La foto muestra la comida de 500 truferos que tuvo lugar en las cocheras del hotel Lleida de Graus, como anécdota decir que en el menú no hizo acto de presencia la trufa en ningún plato. Muestra evidente del oscuro y oculto mundo de la trufa.

Señalar que el mercado más antiguo de trufa en Francia data del año 1155 y se celebra todos los viernes en la ciudad de Carpentras en el departamento de Vaucluse. La empresa más antigua dedicada a la trufa se creó en la localidad Francesa de Cahors, “Maison Pebeyre” en el año 1897, y en los años 1900 ya se tiene constancia de comprar trufas a España. Muestra inequívoca que las fronteras nunca fueron un impedimento para el negocio de la trufa. Unos años más tarde en el año 1852, Constatino Urbani fundó la empresa “Urbani Tartufi” en la localidad Italiana de Sant´Anatolia di Narco en la provincia de Perugia.

Por último señalar la Feria Internacional de la Trufa Blanca de Alba que se celebra desde el año 1931 como el acto más multitudinario entorno a la trufa en el mundo.

En España no hay datos oficiales del inicio y fecha de la celebración de los mercados que certifiquen los mismos, se conocen por la transmisión oral, los mercados se fueron organizando en función de las necesidades como punto de encuentro para llevar las trufas a los mayoristas.

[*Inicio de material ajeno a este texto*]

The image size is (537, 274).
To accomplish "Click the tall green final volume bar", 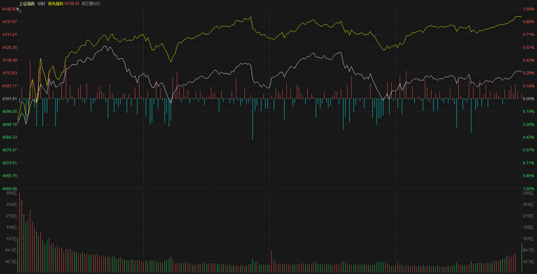I will click(522, 258).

Lo que si es una realidad y debemos estar profundamente orgullosos es el acierto y buena mano que han mostrado los hombres de Teruel que creyeron más que nadie en la micorrización. Hoy, gracias a ello, España y especialmente Aragón es el territorio de Europa con mayor producción de trufa negra de invierno tuber melanosporum. Como consecuencia de este excelente y fecundo trabajo, el mercado que fija actualmente el precio de la Trufa negra en el mundo se encuentra en la Estación de Mora en Teruel. Así mismo en el año 2001 la localidad de Sarrión celebró la primera y más importante feria de trufa de España, “FITRUF”.

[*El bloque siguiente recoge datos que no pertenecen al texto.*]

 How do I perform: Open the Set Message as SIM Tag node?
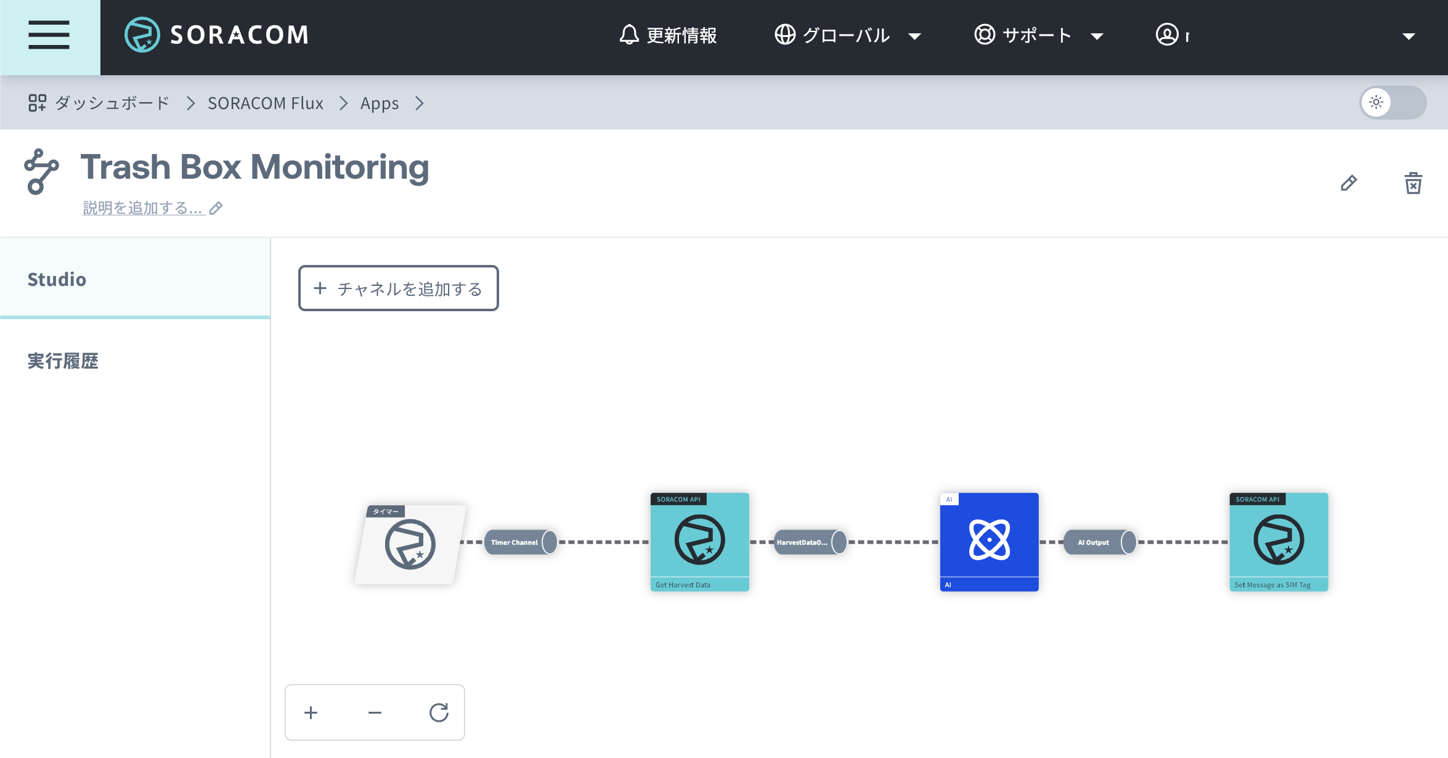tap(1279, 541)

El apoyo institucional propició la creación del Centro de Investigación y Experimentación de Truficultura de Graus en el año 2008.

Un año más tarde el mercado de la trufa de Graus, recuperó el aroma a trufa en la casa de la cultura situada en la Plaza Mayor, otro testigo de los frutos obtenidos por el éxito de las plantaciones truferas.

No es una obligación conocerla la historia, pero si es un deber saber el pasado para no volver a cometer los mismos errores y forjar una cultura colectiva entorno a la trufa.

Casualidades de la vida, este mes de febrero se acaba de publicar el libro “El mundo oculto de la Trufa” de Ryan Jacobs, una investigación minuciosa que describe el caos y la manipulación en el mercado del hongo más caro del mundo y curiosamente el trabajo se centra exclusivamente en Francia e Italia.

Queridos compatriotas, innovación y transformación son la clave para poner la trufa de Aragón en el mundo.